Why Men Love Freemasonry
by Bro. Carl H. Claudy
The Master Mason - August 1925
The question, "Why do men wish to become Freemasons?" is of little
importance. But the subsequent query, "Why do Freemasons remain
such - why do Freemasons love Freemasonry?" is of such great and far-
reaching importance that almost every Masonic writer and philosopher
has tried to answer it; a perfectly normal procedure, as there appear to
be almost as many reasons as there are men to give them.
No answer which seems adequately to cover the whole question has as
yet been formulated.
Although the reasons given are very numerous, they fall naturally into
certain broad classes.
We are told that men love Freemasonry because it teaches the
brotherhood of man, and that man is hungry for fraternity. There is none
to question the truth of the statement, yet it seems to lack much as an
adequate explanation for the love of the Order which we find
everywhere. Freemasonry is not the only organization which teaches the
brotherhood of man. There are many fraternal orders, the teachings of
which are founded wholly or in part upon this basis. All churches teach
the fatherhood of God and, either directly or by implication, the
brotherhood of man. Freemasonry's hold upon her members is from
some quality she possesses, or service she renders, which many men
do not easily find elsewhere. As brotherhood and its teachings can be
found in many other orders, it seems inadequate as an explanation of a
Freemason's devotion to his Craft.
We are told that the hold which Freemasonry has upon men comes from
the sense of the mystic which is common to all men; that the search for
That Which Was Lost is intriguing to the detective instinct in us all; that
from the dawn of history the hunt has been a passion of men; the man
hunt, the beast hunt, the food hunt, the hunt for gold, for power, for truth,
for discovery; and that to seek is implanted in our blood. Therefore,
argue these philosophers, Freemasonry's hold upon her initiates is due
to her holding ever before them an endless search after an unknown
something of value which was once possessed and has now passed
beyond mortal ken.
But Freemasonry is but one of many activities in which man can search.
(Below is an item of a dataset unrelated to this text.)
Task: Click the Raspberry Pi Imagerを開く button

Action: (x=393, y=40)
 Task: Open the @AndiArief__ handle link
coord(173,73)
The most ardent Freemason is no more energetic in his search for That
Which Was Lost than is a churchman for that peace of God which
passeth understanding. The most ardent Freemason is no more anxious
to find the Lost Word than is the physician to discover the cure for
cancer, the remedy for old age, the fountain of youth. The most ardent
Freemason has no more ardor for his quest than the scientist in his
laboratory, the business man after material success, the pleasure-hunter
after joy. Freemasonry is but one of many activities in which the hunter
may find an elusive quarry. Inasmuch as it requires some philosophic
preparation and some background of Masonic knowledge really to
engage in such a quest, it may well be doubted if this reason is one
which affects the majority of those who love the Order.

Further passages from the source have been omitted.